Use the nnet package to analyze the iris data set. Use 80% of the 150 samples as the training data and the rest for validation. Discuss the results.
data("iris")
irisdf<-iris
set.seed(759)
index<-createDataPartition(irisdf$Species,p=0.8,list = FALSE)
train<-irisdf[index,]
test<-irisdf[-index,]
nnetModel<-nnet(Species~.,data=train,size=2, decay=1.0e-5, maxit=50)
## # weights: 19
## initial value 141.261847
## iter 10 value 123.880211
## iter 20 value 55.409326
## iter 30 value 52.800760
## iter 40 value 52.682027
## iter 50 value 36.924167
## final value 36.924167
## stopped after 50 iterations
nnetModel
## a 4-2-3 network with 19 weights
## inputs: Sepal.Length Sepal.Width Petal.Length Petal.Width
## output(s): Species
## options were - softmax modelling decay=1e-05
nnetpred<-predict(nnetModel,newdata =test,type="class")
nnetpred<-as.factor(nnetpred)
result<-confusionMatrix(test$Species,nnetpred)
result
## Confusion Matrix and Statistics
##
## Reference
## Prediction setosa versicolor virginica
## setosa 10 0 0
## versicolor 0 9 1
## virginica 0 1 9
##
## Overall Statistics
##
## Accuracy : 0.9333
## 95% CI : (0.7793, 0.9918)
## No Information Rate : 0.3333
## P-Value [Acc > NIR] : 8.747e-12
##
## Kappa : 0.9
##
## Mcnemar's Test P-Value : NA
##
## Statistics by Class:
##
## Class: setosa Class: versicolor Class: virginica
## Sensitivity 1.0000 0.9000 0.9000
## Specificity 1.0000 0.9500 0.9500
## Pos Pred Value 1.0000 0.9000 0.9000
## Neg Pred Value 1.0000 0.9500 0.9500
## Prevalence 0.3333 0.3333 0.3333
## Detection Rate 0.3333 0.3000 0.3000
## Detection Prevalence 0.3333 0.3333 0.3333
## Balanced Accuracy 1.0000 0.9250 0.9250
When apply the neural network model with the test data, the accuracy rate is 93.33%. We only have two cases were misclassified.
As a mini project, install the keras package and learn how to use it. Then, carry out various tasks that may be useful to your project and studies.
data(iris)
iris2<-iris
iris2[,5] <- as.numeric(iris2[,5]) -1
iris2 <- as.matrix(iris2)
dimnames(iris2) <- NULL
#split the data into training and test data set
index <- sample(2, nrow(iris), replace=TRUE, prob=c(0.8, 0.2))
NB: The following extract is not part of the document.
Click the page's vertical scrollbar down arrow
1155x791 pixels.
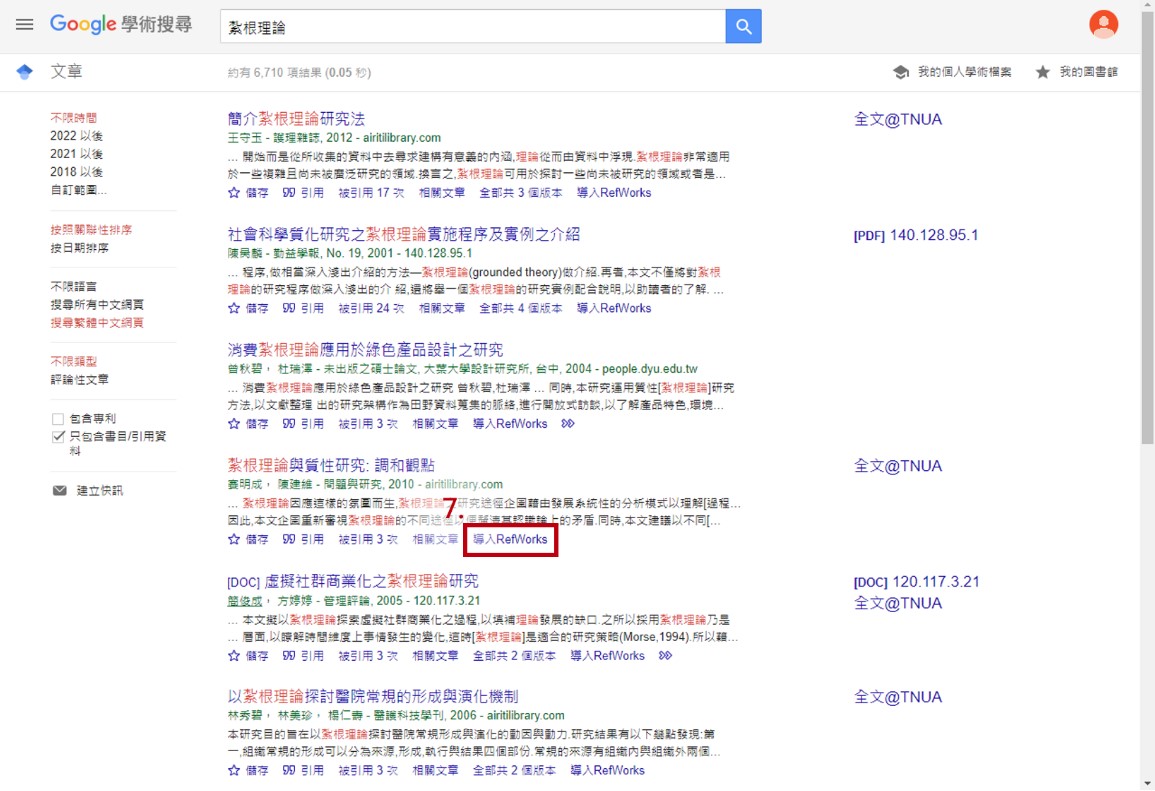click(x=1147, y=782)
train_x <- iris2[index==1, 1:4]
train_y <- iris2[index==1, 5]
test_x <- iris[index==2, 1:4]
test_y <- iris2[index==2, 5]
# One hot encode
train_y <- to_categorical(train_y)
## Loaded Tensorflow version 2.7.0
test_y <- to_categorical(test_y)
model <- keras_model_sequential()
# Add layers
model<-model %>%
layer_dense(units = 10, activation = 'relu', input_shape = ncol(train_x)) %>%
layer_dropout(0.2) %>%
layer_dense(units = 10, activation = "relu") %>%
layer_dropout(0.2) %>%
layer_dense(units = 3, activation = 'softmax')
model<-model %>% compile(
loss = 'categorical_crossentropy',
optimizer = 'adam',
metrics = 'accuracy'
)
model
## Model
## Model: "sequential"
## ________________________________________________________________________________
## Layer (type) Output Shape Param #
## ================================================================================
## dense_2 (Dense) (None, 10) 50
##
## dropout_1 (Dropout) (None, 10) 0
##
## dense_1 (Dense) (None, 10) 110
##
## dropout (Dropout) (None, 10) 0
##
## dense (Dense) (None, 3) 33
##
## ================================================================================
## Total params: 193
## Trainable params: 193
## Non-trainable params: 0
## ________________________________________________________________________________
history <- model %>% fit(
x = train_x,
y = train_y,
epochs = 200,
batch_size = 5,
validation_split = 0.3
)
# Plot the history
plot(history)
## `geom_smooth()` using formula 'y ~ x'
keras package is a package for deep learning. From the graph, we can see the accuracy can be around 90% when epoch reach 60 and there are not many change after that.